* [Problem requirements]
Everything from the line containing "Expand the first WARN log row" to the end of the listing, both included, should be returned exactly, apart from the pictures.

* [Given records]

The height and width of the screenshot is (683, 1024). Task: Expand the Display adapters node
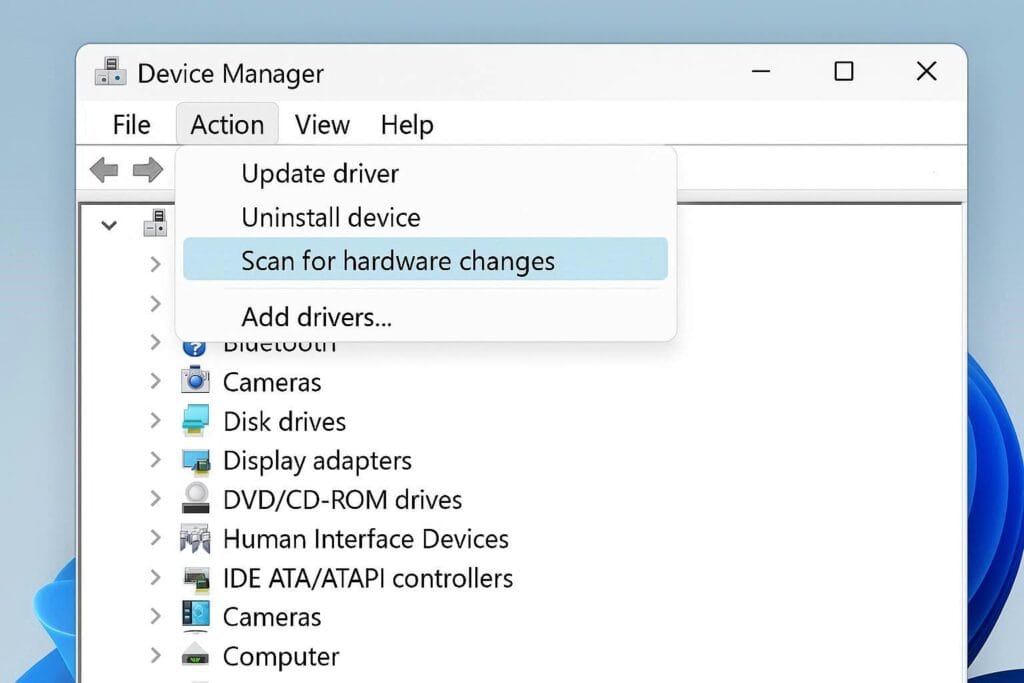[x=155, y=460]
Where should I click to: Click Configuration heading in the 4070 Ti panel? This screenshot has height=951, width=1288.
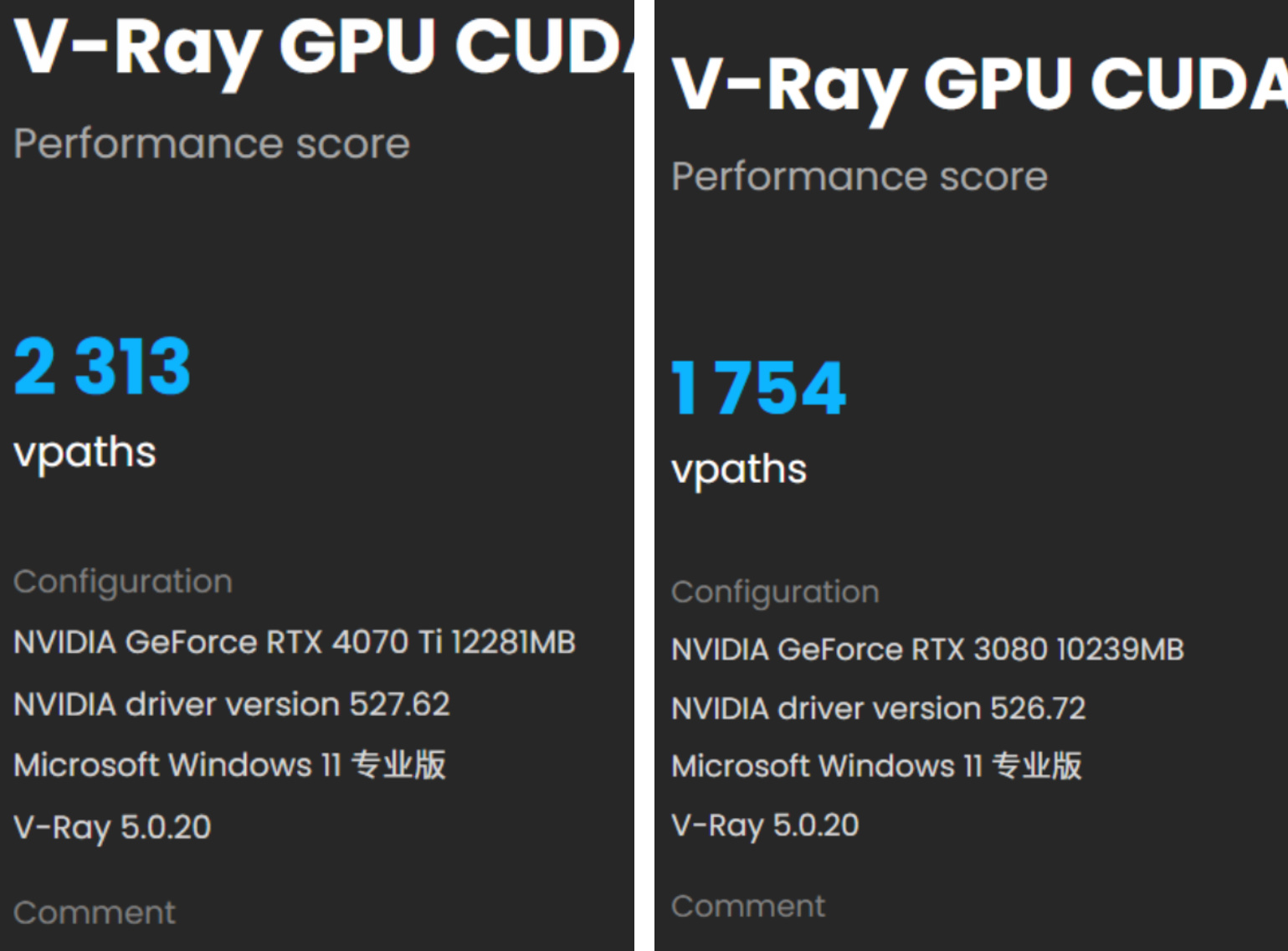[123, 582]
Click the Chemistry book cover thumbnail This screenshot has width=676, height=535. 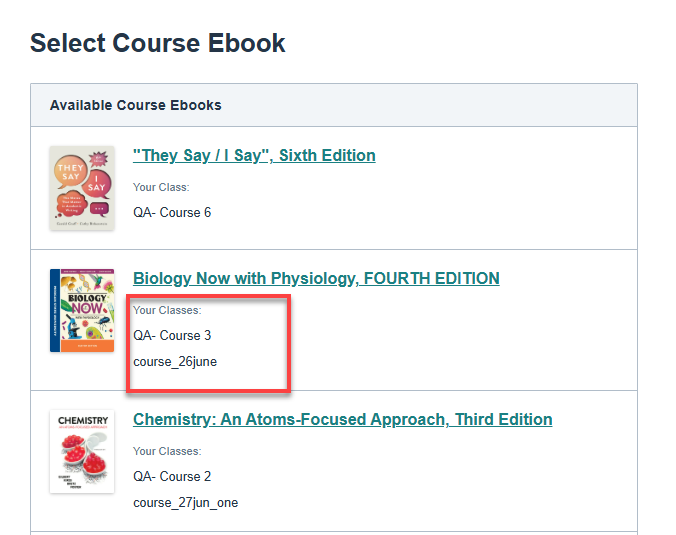(x=82, y=451)
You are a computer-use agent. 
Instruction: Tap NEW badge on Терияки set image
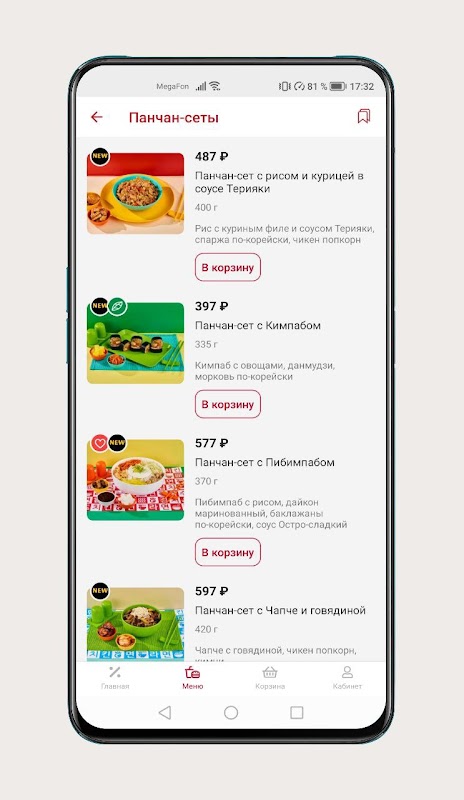click(100, 156)
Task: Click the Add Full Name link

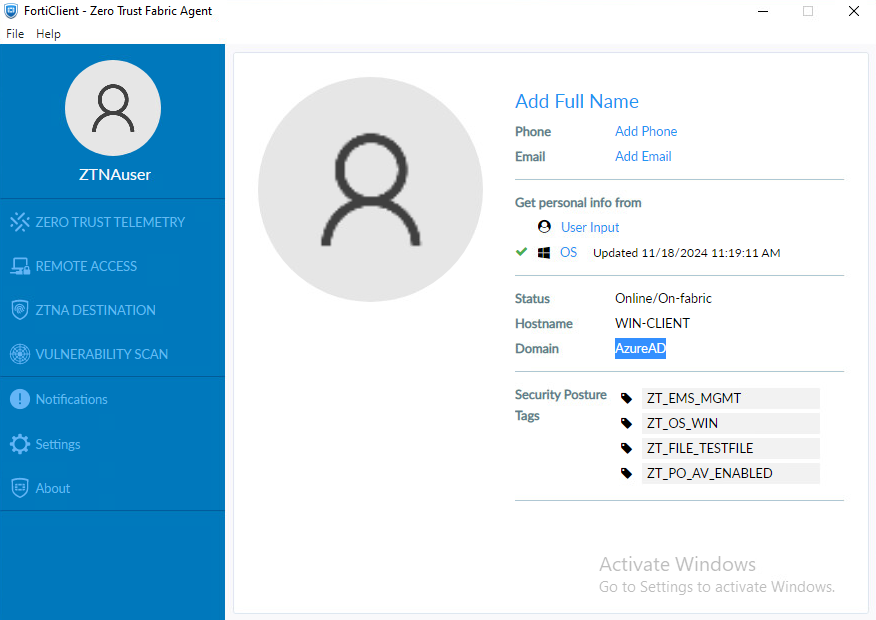Action: pyautogui.click(x=576, y=101)
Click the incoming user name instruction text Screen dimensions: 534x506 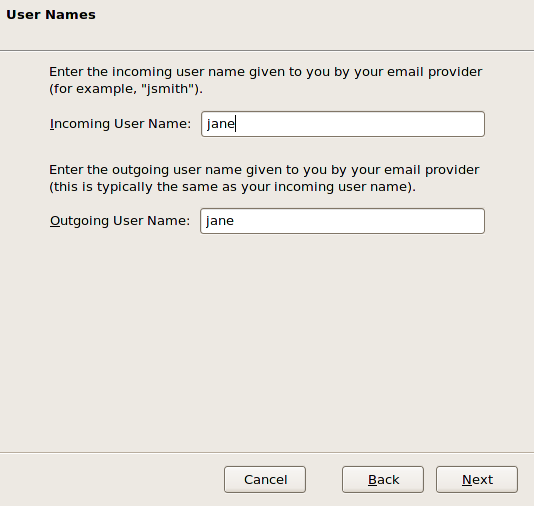(x=266, y=80)
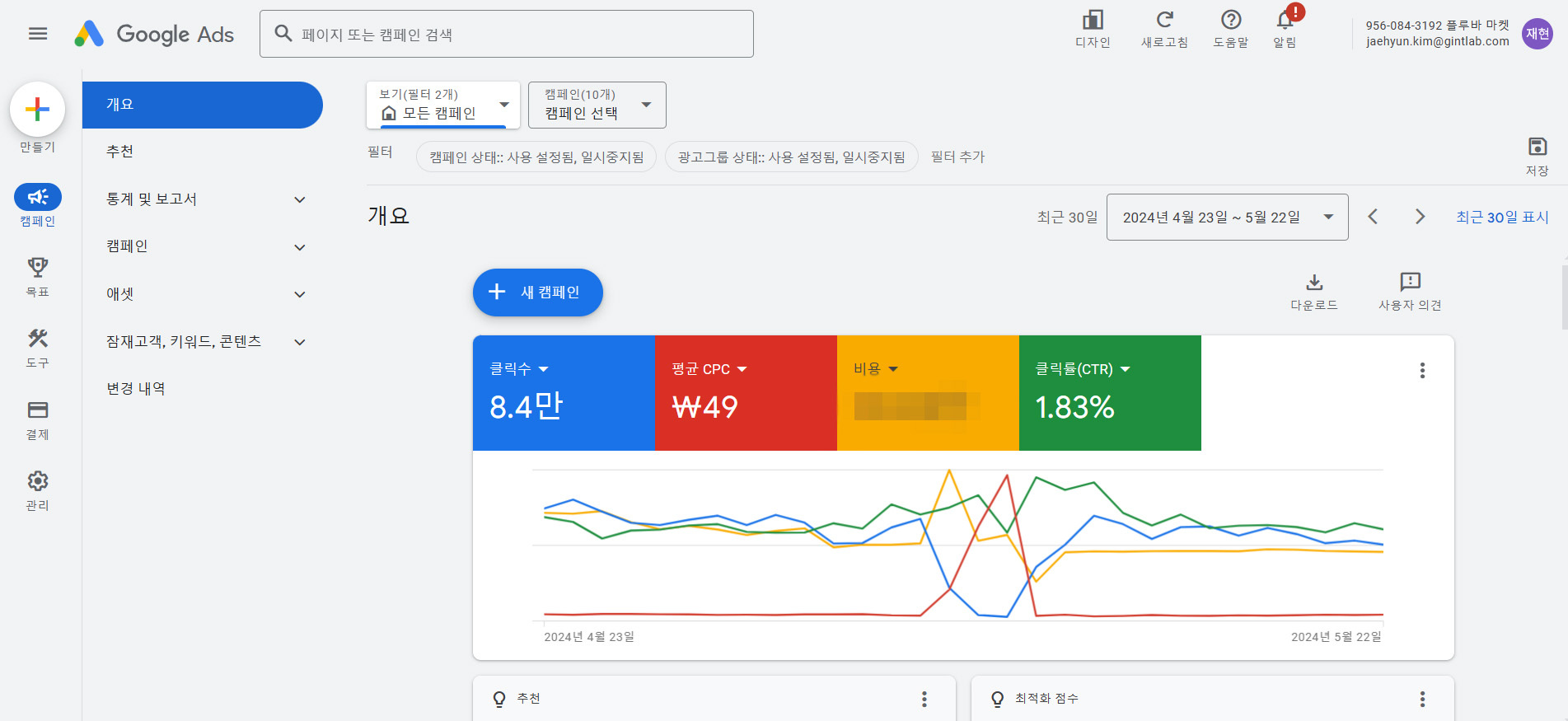1568x721 pixels.
Task: Open the 관리 admin gear icon
Action: [x=38, y=481]
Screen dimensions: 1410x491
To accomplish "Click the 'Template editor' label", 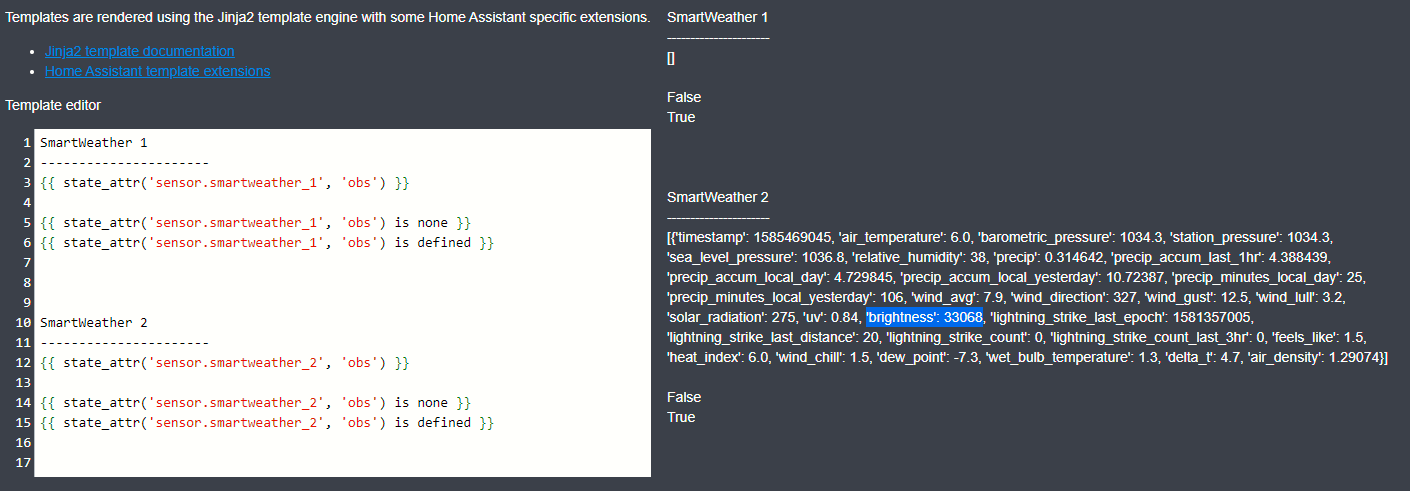I will point(53,105).
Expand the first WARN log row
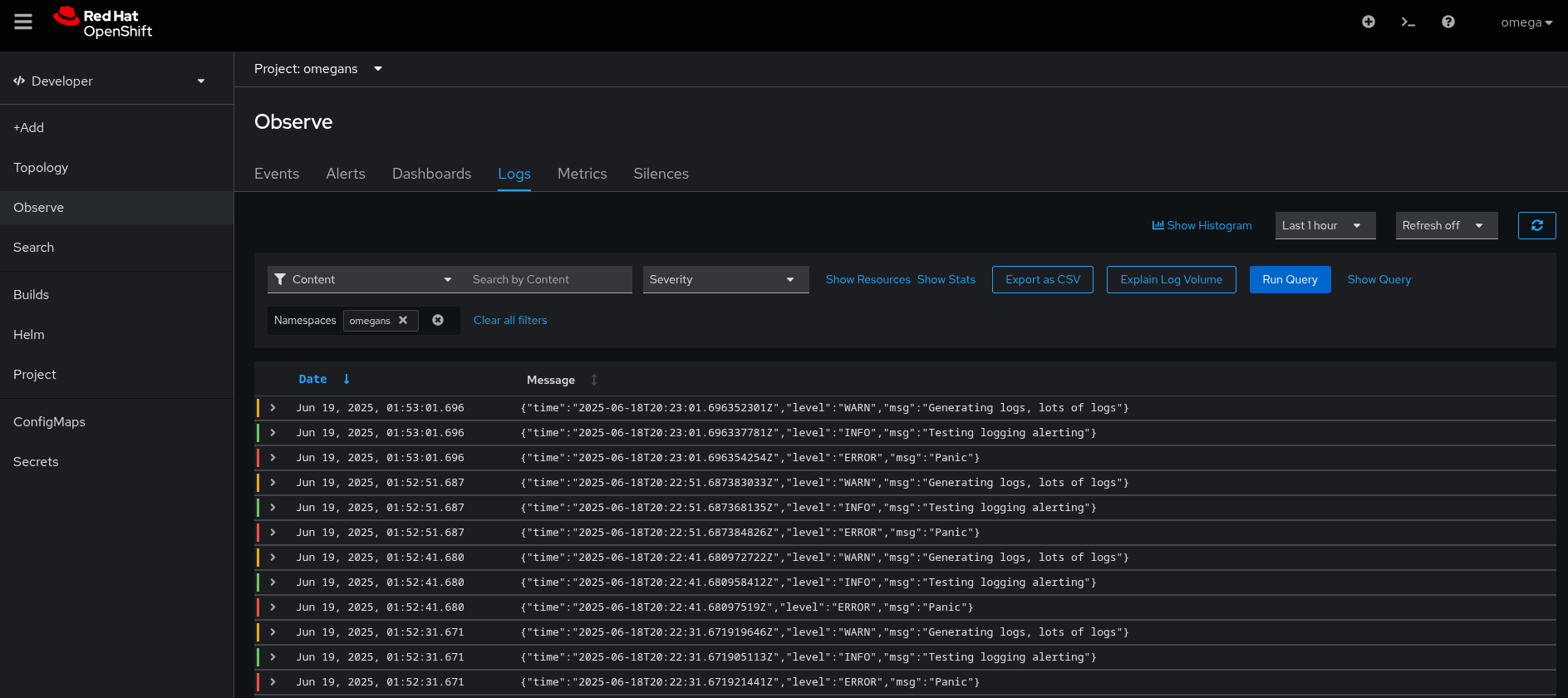Screen dimensions: 1568x698 coord(273,408)
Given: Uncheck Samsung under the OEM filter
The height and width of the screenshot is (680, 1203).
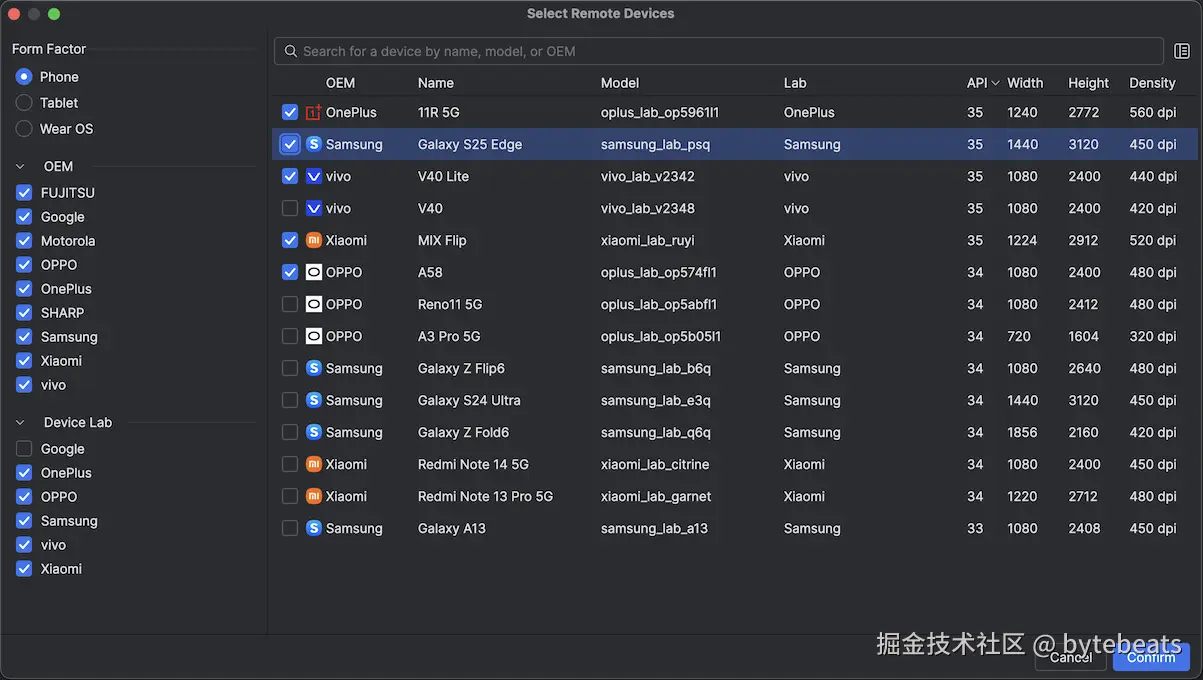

* [Output]
Expand the first WARN log row
Screen dimensions: 1568x698 coord(273,408)
Given: Uncheck Samsung under the OEM filter
The height and width of the screenshot is (680, 1203).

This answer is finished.